Sen. Collins waives two cents at war critics, and BDN acts like she's given them a dollar.
Wednesday's BDN editorial is better than the paper's first article touting the junior senator's proposed ban on Iraq reconstruction spending: The piece acknowledges that the plan is almost purely symbolic. But it still errs in characterizing the proposal as genuine, meaningful progress.
Notably, it fails to mention that there is no new funding in the pipeline for Iraq reconstruction--at least none that I've been able to find. So prohibiting such expenditure is either an empty gesture, or a suggestion that the President can't be trusted not to shift US military funds to Iraq reconstruction projects.
(Of course, if Collins thinks the latter is the case, and that the President is fundamentally untrustworthy, she should end her support for his Iraq policy.)

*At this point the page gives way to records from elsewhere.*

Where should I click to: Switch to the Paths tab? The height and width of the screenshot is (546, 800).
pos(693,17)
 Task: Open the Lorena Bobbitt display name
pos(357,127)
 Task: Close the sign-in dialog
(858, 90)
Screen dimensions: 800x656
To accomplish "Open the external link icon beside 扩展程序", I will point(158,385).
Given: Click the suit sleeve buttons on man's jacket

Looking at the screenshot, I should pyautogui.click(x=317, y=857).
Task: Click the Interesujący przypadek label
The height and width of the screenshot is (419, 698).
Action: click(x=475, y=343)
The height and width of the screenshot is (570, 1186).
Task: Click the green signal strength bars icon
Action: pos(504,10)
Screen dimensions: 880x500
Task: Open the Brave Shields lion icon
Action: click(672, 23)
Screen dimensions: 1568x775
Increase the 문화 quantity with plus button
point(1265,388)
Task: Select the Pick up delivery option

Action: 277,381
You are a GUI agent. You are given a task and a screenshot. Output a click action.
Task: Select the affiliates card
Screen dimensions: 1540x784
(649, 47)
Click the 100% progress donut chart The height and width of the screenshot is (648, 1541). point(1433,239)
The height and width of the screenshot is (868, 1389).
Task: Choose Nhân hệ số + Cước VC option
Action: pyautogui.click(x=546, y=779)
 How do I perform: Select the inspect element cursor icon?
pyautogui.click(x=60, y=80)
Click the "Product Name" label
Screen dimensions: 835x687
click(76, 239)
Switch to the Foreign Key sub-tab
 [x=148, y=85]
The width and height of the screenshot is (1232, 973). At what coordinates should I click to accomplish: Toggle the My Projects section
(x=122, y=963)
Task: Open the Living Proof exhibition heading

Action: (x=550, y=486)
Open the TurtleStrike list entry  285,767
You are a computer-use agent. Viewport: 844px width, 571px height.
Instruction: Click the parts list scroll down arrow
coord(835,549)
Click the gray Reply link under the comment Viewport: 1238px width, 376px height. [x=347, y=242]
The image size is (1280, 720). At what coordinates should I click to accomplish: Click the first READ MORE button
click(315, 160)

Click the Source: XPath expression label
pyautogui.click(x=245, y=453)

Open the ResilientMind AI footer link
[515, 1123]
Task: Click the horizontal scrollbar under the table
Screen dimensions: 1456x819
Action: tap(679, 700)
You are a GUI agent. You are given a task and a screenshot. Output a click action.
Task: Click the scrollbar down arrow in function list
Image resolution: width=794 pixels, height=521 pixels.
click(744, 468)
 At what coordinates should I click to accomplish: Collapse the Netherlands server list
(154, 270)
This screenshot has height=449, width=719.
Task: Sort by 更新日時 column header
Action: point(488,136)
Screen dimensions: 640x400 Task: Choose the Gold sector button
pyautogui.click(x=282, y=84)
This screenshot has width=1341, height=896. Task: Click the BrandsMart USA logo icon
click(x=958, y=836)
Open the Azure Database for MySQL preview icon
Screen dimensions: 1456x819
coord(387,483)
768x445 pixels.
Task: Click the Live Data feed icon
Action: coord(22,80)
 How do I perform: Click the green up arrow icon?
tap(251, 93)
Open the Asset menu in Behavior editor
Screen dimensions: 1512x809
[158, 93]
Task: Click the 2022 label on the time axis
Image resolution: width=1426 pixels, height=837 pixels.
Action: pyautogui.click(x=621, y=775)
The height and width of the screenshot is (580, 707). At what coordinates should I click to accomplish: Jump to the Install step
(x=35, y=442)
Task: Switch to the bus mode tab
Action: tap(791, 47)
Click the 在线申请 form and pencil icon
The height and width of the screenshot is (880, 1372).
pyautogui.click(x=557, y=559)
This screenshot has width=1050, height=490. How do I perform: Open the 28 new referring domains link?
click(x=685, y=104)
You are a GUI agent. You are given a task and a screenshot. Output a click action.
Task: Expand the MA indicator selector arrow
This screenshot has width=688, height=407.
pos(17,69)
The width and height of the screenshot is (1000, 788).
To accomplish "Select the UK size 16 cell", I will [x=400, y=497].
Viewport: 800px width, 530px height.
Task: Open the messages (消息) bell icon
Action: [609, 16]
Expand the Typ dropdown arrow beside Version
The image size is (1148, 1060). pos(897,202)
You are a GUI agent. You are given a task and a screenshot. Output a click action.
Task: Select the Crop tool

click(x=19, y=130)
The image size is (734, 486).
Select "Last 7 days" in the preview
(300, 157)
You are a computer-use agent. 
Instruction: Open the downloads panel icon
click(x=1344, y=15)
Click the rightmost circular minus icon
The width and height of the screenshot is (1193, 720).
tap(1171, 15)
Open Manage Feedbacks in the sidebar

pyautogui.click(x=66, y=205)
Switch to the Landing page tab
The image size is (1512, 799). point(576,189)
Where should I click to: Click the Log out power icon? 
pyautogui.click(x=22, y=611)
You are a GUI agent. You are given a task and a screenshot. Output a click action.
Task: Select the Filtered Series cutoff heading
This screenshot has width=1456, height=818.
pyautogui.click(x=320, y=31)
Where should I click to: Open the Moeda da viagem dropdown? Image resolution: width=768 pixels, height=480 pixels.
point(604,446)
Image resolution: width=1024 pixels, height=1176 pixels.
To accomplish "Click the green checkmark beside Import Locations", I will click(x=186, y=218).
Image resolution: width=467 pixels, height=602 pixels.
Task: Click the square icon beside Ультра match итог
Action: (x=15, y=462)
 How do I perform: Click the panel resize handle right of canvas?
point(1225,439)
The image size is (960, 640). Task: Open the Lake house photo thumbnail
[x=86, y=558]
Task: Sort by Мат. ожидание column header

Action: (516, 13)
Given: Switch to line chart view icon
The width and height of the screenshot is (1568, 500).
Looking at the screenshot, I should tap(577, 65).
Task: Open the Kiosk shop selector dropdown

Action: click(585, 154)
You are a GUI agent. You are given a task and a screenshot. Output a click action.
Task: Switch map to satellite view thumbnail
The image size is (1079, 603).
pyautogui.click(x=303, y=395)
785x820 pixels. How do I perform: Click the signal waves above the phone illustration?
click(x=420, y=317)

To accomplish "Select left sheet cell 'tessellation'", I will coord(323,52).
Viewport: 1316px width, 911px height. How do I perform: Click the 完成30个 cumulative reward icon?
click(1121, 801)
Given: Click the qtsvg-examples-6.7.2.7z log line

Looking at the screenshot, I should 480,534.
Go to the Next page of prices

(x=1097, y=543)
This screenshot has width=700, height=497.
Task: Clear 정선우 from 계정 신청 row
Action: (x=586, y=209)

Implicit in the editorial, throughout, is the sense that while the proposal doesn't amount to much, it's the best politically viable progress we can currently hope for.
But that assumption misses a key point: What's politically viable is a function of what Sen. Collins and her "moderate" Republican friends are willing to get behind.
In other words, BDN ought to cut out the middle man and call on Collins to abandon her unwavering support for an indefinite occupation. And it should challenge Sen. Collins to withdraw her endorsement of Sen. John McCain (R-AZ) unless he pledges to extricate us from Iraq in a lot less than 100 years.